Brad: What kind of thoughts went through your mind?
Me: I was afraid of being seen as needy, that I would be “too much”. I told myself that I should wait until “the perfect moment”™ presented itself. I was afraid that I wouldn’t get more back scratches if I asked, that I would ruin some kind of connection and that it would be impossible to mend. I also judged myself for making a big deal out of nothing. I found being honest there to be hard because I didn’t know how much I should share: is talking about the original want for back scratches enough, or should I also mention the self-judgment and being scared of being seen as needy?
Brad: That does sound kind of needy. Humans are needy as fuck, trying to stay cool and not in need of support is bullshitting yourself. If you feel a bit needy, say it! If you are afraid of being “too much”, say it! Acting like you’re not needy is super needy because then you don’t even take care of your own communication properly.
Brad: When you started tormenting yourself like that, the back scratches themselves stopped being important. Just sharing the “ground facts” of wanting back scratches isn’t honesty, it’s just a way to avoid having to expose your uncertainty. You should have shared what’s alive in you at that very moment, and let it come out in a jumbled mess if needs be.

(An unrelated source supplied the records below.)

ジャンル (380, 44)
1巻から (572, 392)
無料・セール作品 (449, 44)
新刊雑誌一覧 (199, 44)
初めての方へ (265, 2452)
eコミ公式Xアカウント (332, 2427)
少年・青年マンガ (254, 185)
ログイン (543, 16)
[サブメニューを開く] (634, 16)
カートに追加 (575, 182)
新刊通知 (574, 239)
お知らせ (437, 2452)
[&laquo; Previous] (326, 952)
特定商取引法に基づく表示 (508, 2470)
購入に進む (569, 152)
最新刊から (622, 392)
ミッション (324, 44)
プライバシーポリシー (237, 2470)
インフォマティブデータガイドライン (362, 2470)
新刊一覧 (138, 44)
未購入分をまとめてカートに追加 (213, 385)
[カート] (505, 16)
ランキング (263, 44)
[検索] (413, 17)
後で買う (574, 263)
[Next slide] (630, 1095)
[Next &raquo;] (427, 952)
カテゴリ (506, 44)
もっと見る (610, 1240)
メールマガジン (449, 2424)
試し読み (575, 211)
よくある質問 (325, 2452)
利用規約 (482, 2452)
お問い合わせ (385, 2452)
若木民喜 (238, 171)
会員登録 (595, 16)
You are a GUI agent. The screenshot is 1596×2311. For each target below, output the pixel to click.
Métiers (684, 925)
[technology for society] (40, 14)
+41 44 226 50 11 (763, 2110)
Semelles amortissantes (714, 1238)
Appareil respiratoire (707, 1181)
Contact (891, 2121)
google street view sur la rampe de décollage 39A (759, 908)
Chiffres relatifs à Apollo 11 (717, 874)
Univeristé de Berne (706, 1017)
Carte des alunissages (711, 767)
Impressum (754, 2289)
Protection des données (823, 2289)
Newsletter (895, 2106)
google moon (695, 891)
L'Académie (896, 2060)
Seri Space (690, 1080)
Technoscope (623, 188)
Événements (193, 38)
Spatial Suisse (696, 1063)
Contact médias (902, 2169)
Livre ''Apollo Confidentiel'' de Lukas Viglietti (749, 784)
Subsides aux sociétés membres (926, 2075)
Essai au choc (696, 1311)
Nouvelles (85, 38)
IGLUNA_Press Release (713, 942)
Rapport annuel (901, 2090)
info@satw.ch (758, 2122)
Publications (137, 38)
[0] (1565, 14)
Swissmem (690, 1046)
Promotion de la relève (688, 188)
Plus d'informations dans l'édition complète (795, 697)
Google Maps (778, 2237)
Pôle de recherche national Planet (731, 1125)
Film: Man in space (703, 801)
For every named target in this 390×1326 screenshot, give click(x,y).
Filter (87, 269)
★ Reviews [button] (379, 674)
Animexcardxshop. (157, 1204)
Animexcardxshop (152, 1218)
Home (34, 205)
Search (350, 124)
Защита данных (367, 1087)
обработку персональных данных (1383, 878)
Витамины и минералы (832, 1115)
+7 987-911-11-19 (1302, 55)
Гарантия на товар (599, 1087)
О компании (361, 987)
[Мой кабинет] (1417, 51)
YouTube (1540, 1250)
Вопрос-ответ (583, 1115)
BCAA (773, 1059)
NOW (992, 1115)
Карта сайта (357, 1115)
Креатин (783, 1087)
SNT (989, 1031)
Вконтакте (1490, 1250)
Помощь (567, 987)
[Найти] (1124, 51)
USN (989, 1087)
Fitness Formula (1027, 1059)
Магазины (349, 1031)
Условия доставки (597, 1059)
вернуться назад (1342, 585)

Me: I guess I got stuck on trying to keep it smooth/get back scratches instead of just sharing what went on inside. Focusing on the original “honesty target” of asking for back scratches, instead of sharing openly about what ate me up inside. Next time I’ll keep my focus on what I can control1 instead of trying to achieve an external goal.
Brad: Yes! Stop trying to be clever and cunning, you need to become dumber. Shut down the mind and focus on the body and what you want. It’s the path to enlightenment.
Me: Right, I’ll give it a try. Thank you, Brad!
Brad: Thank you! ‘til next time!
My action-impulses, i.e. sharing the jumbled mess of thoughts that went on inside of me.